TNF-α downregulates eNOS expression and mitochondrial biogenesis in fat and muscle of obese rodents
J. Clin. Invest. Alessandra Valerio, et al. 116:2791 doi:10.1172/JCI28570 [Go to this article.]

Figure 4
TNF-α signaling deficiency partly restores mitochondrial biogenesis in genetic obesity. (A) eNOS mRNA and protein levels were analyzed by quantitative RT-PCR or immunoblotting, respectively, in WAT of wild-type, ob/ob, ob/ob p55^–/–, ob/ob p75^–/–, and ob/ob p55^–/–p75^–/– mice.

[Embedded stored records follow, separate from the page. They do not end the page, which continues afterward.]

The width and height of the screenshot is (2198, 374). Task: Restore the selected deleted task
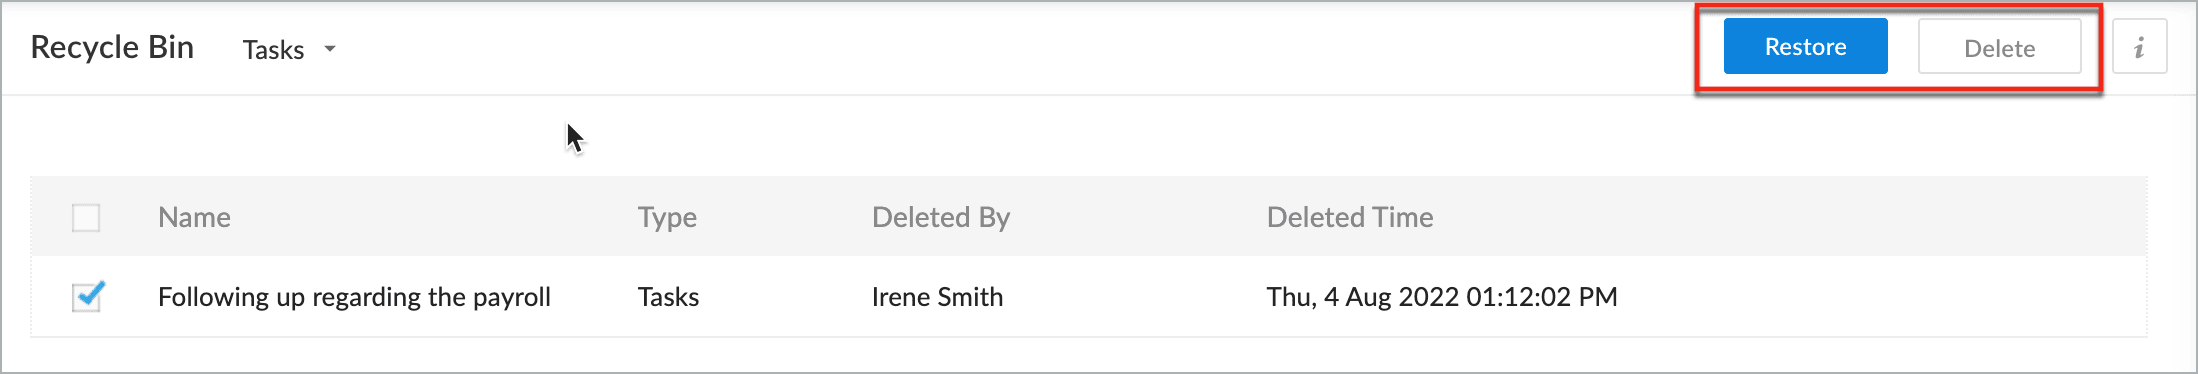pos(1805,47)
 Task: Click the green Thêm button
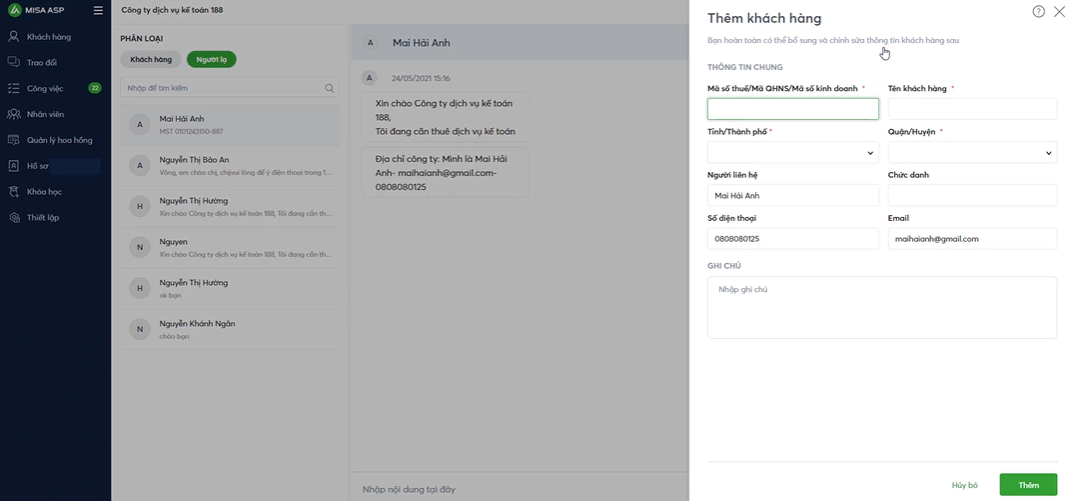coord(1028,485)
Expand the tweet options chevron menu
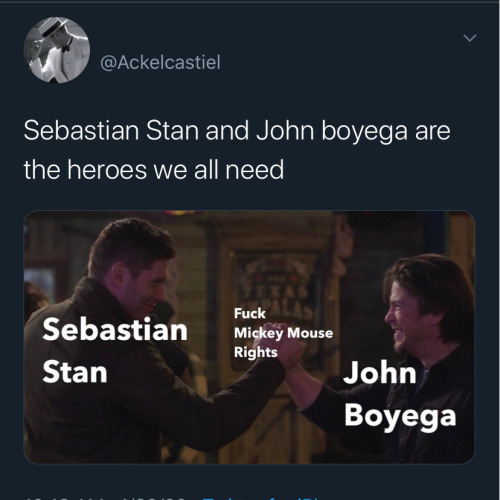The height and width of the screenshot is (500, 500). click(x=470, y=38)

Relative values are mean ± SEM (n = 3 per group) when control measurements were assigned a value of 1.0. (B) PGC-1α, NRF-1, and Tfam mRNA were analyzed by means of quantitative RT-PCR with gene-specific oligonucleotide probes in WAT of wild-type, ob/ob, ob/ob p55^–/–, ob/ob p75^–/–, and ob/ob p55^–/–p75^–/– mice. The cycle number at which the various transcripts were detectable was compared with that of β-actin as an internal control and expressed as arbitrary units. (C) COX IV and Cyt c protein levels were detected by densitometric analysis of immunoblots in WAT of wild-type, ob/ob, ob/ob p55^–/–, ob/ob p75^–/–, and ob/ob p55^–/–p75^–/– mice. ***P < 0.01, *P < 0.05 versus wild-type (n = 3 per group); ^†P < 0.05 versus ob/ob.